Medical equipment donation program expands to Paducah
Those crutches you no longer use could help someone else get around. Coordinating and Assisting the Reuse of Assistive Technology, or CARAT, expanded to Paducah.
It’s a volunteer-donation program that helps put this kind of equipment in the hands of those who need it. Volunteers and those recovering say it can be the difference between recovering or relapsing.
A head-on collision while biking to work knocked Justin Triplett off his feet three months ago, and he’s been trying to stand back up ever since. Justin has metal plates in his leg, shoulder, back, and wrist, but says he was lucky to walk away with only one head injury.
"Broke my nose," he says. "Which looks a lot better than it did."
His insurance would only pay for part of the equipment, but says he needed all the extra wheels and legs to get around. "There’s no way I could have gotten it," he says.
Terri Ross, site coordinator for CARAT, gave Justin with the tools he needed and helped start the program in western Kentucky. Ross says the donations and the need for those donations are growing all the time.
"Seeing people around me that didn’t have that luxury of their insurance paying for it," she says.

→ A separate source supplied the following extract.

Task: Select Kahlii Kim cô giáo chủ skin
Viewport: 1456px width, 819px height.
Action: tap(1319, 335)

Equipment that’s donated can either be new or old. If it’s used, it’s checked to make sure that it’s safe and sanitized. Ross says anyone in recovery needs to be mobile to improve. "If I can make it easier for somebody — three people a day, one person a day — we’re doing our job."

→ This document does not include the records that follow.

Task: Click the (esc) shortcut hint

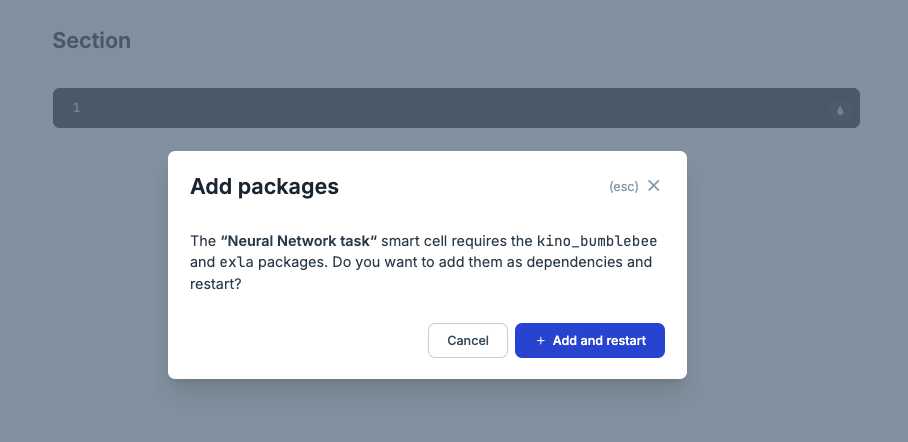Action: [623, 187]
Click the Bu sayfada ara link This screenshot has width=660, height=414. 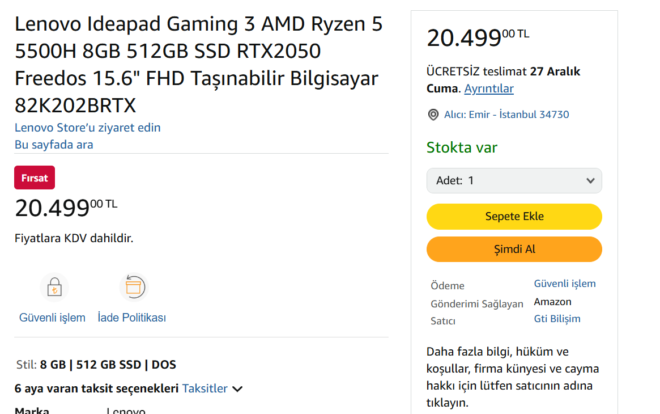click(x=53, y=145)
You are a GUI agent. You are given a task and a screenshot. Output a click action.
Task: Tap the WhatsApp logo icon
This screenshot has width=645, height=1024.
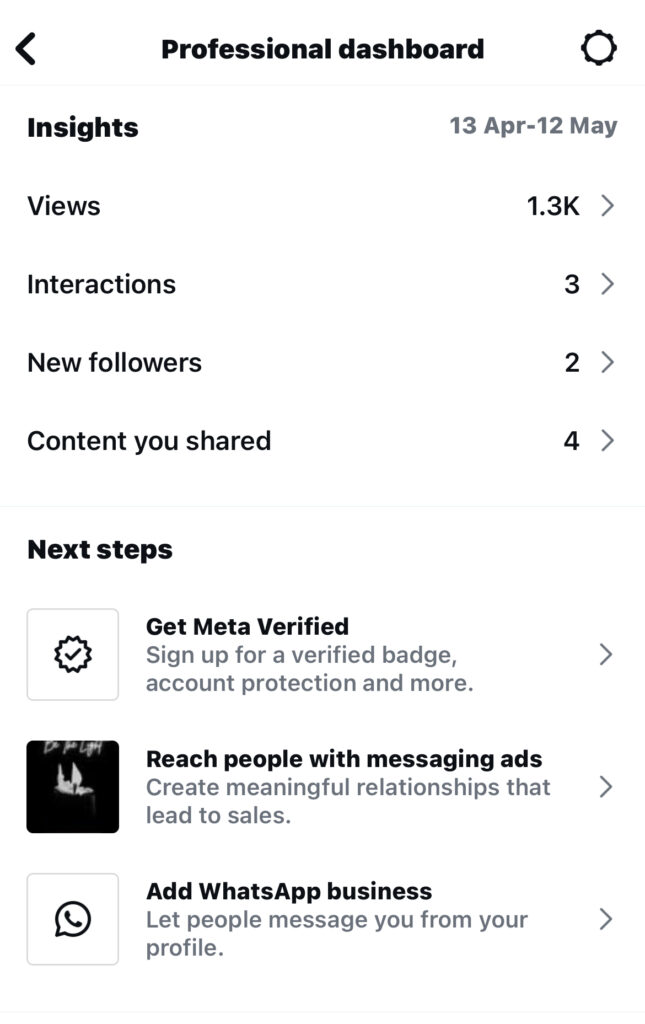pyautogui.click(x=72, y=919)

Justin hopes to eventually be able to stand on two legs. "When that passes to someone like me it inspires me the next time I can help someone, and that ripple effect continues," he says.
Ross says they will take down some basic insurance and personal information before lending or giving out the equipment, but she says the service is open to anyone and everyone in need.
Ross says they accept everything from meal replacements, adult underwear, and basic supplies to help someone recover after an injury or surgery.